In my head this made sense.

If I plan on keeping the property for the next thirty years.

If I break even each month and have annual new lessor house maintenance of $3k and major maintenance of 5k every 5 years for a total cost of 4k/year out of pocket.  Maybe 6k if two months are vacant each year. 

I'd get 5k in loan pay down right now and that # increases each year.  After 10 years I would gain equity of 50k and have out of pocket expenses of 4-6k x 10 = 50k.

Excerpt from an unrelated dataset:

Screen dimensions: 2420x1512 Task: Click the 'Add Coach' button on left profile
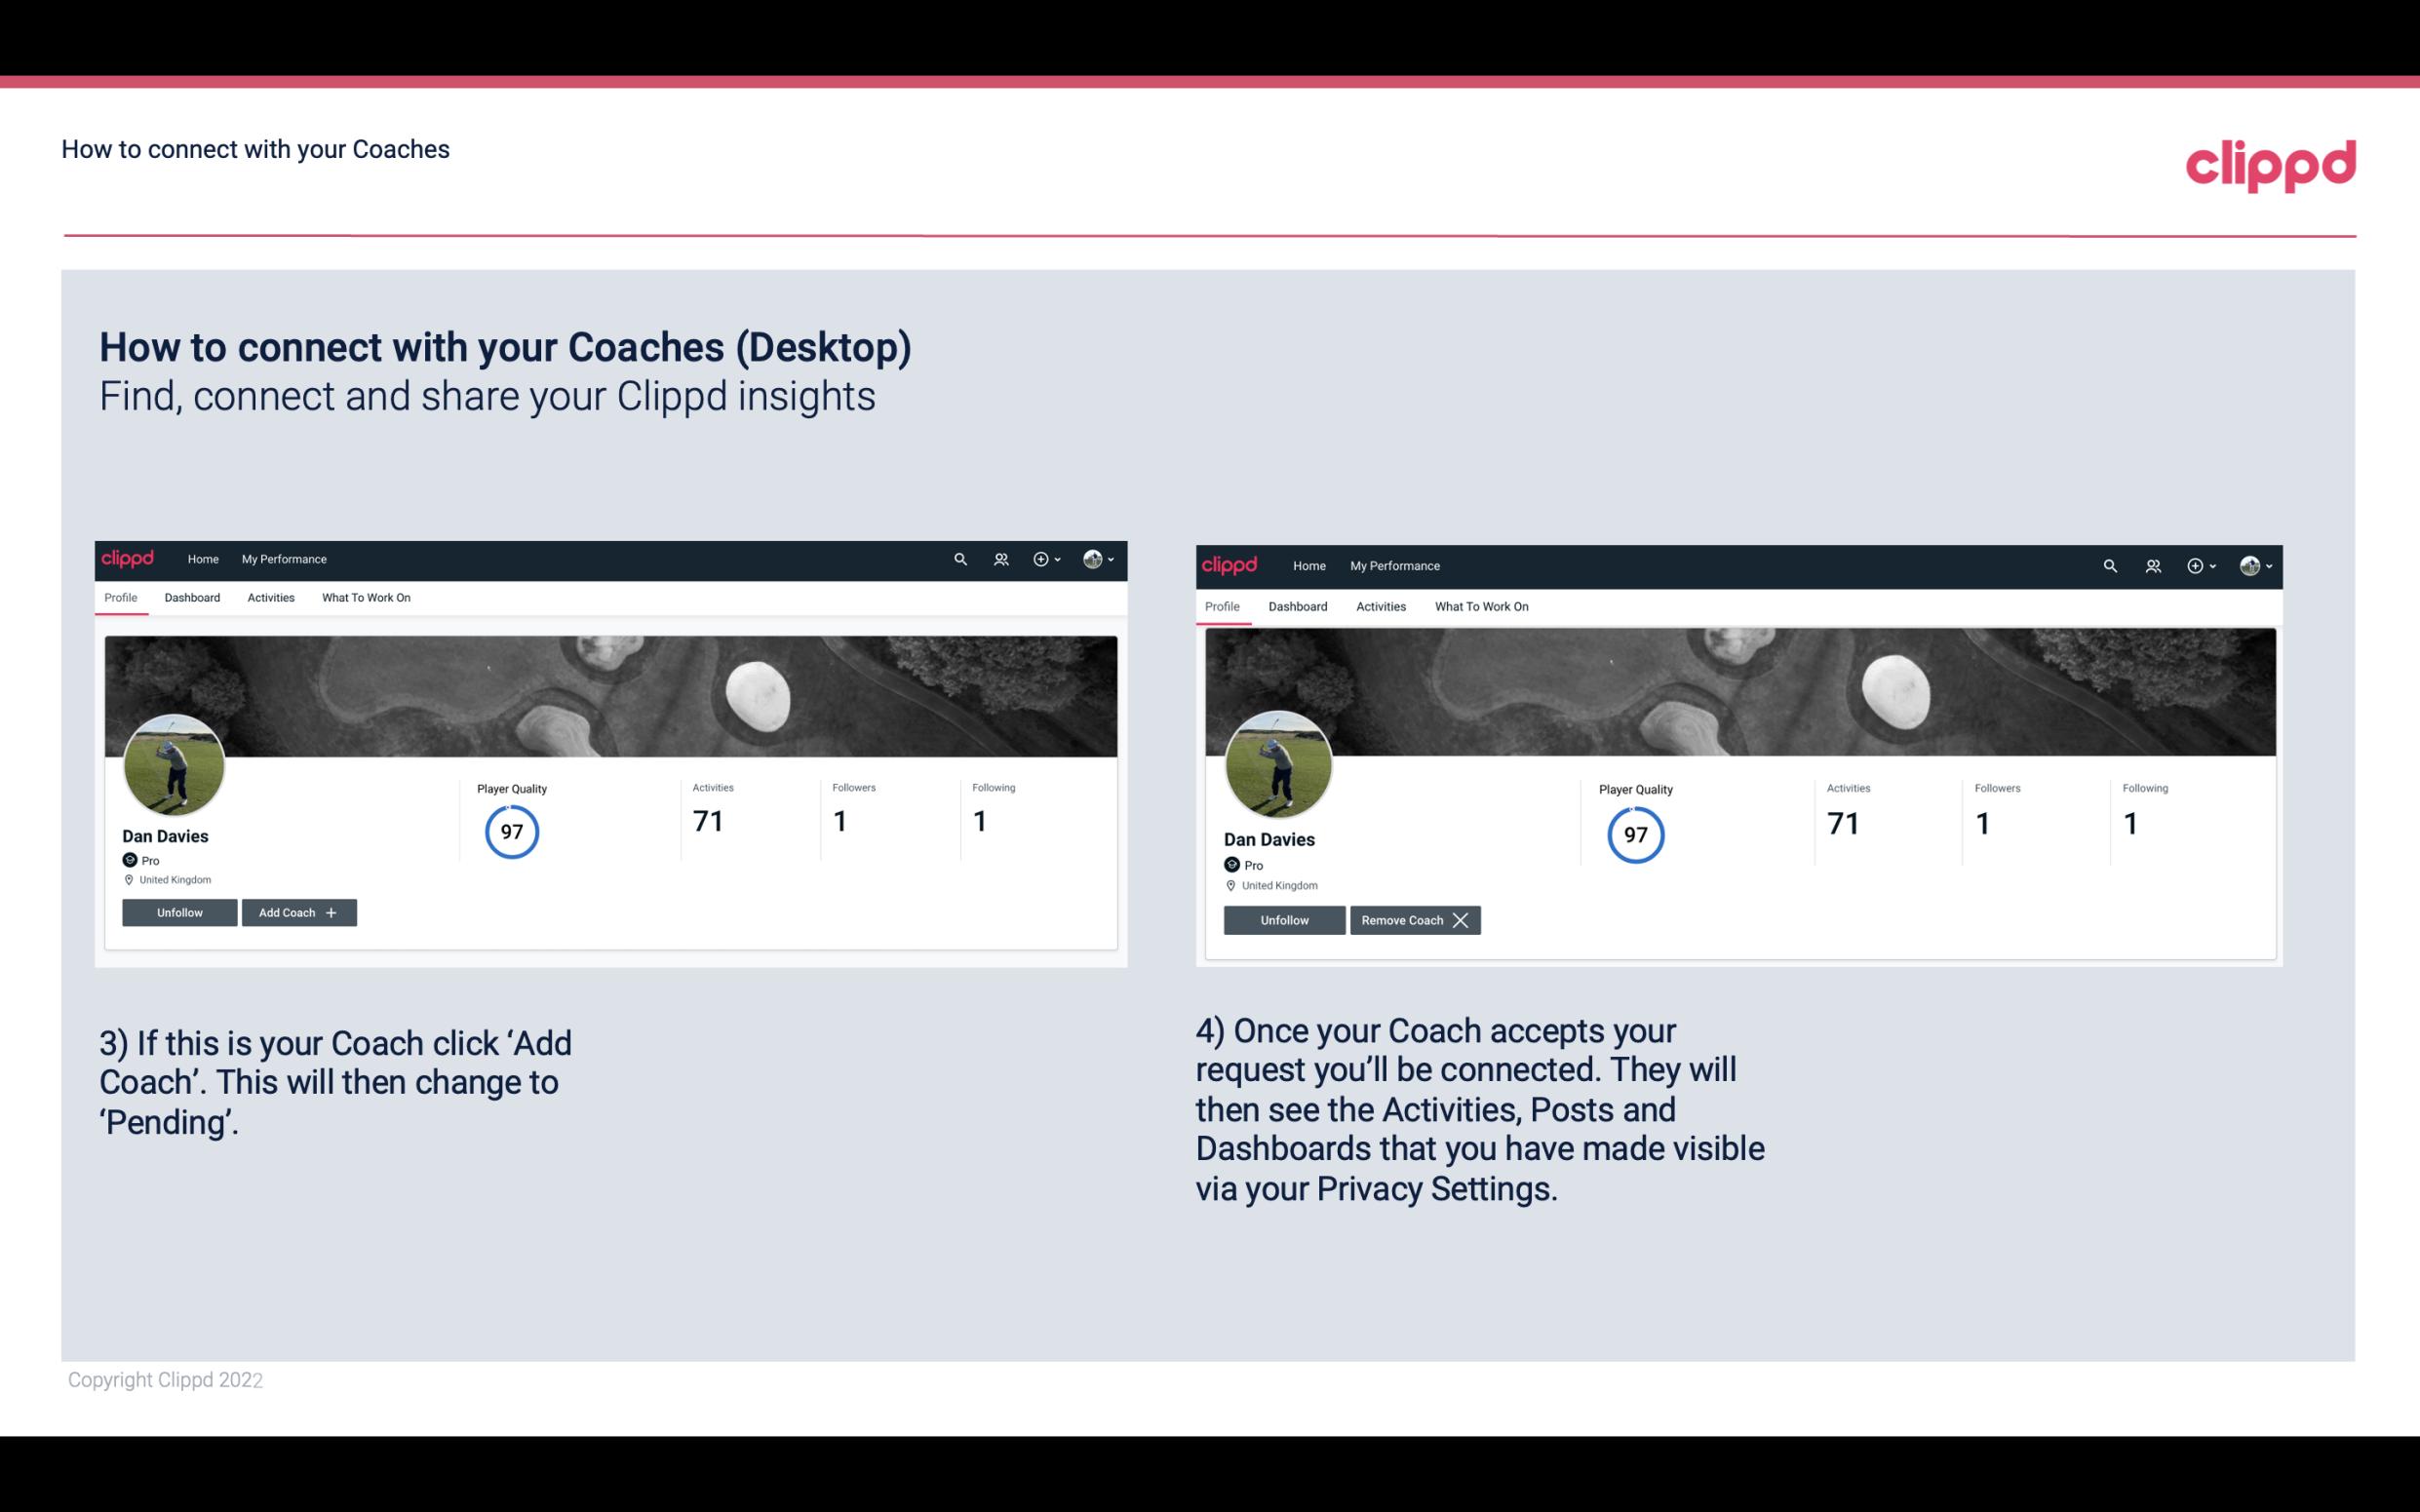(x=298, y=911)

Looking at this its break even unless the house appreciates

Is my rationale good?

Okay, let's assume that's all true.

Now compare it with an alternate investment where you have the same rent coming in, but a much lower mortgage payment because you purchased in an area where the purchase price was so much lower.

Suddenly you have the same equity paydown (tenant paying the mortgage for you) to end up with a free and clear house, but you're getting 4k/year cash flow, instead of paying 4k/year.  Then you roll that into more, etc.

There's a limit to how many cash flow negative properties you can buy.  There's no limit to how many cash flow positive properties you can have (and then the tenants are paying down a bunch of properties for you, or you're reinvesting the cash flow into equities, or speed boats, or whatever).

I am a former teacher who accumulated a bunch of real estate, retired at 29, spent some time traveling the world full time and am now settled with three kids.
If you want to know more about me, this Business Insider profile tells the story pretty well.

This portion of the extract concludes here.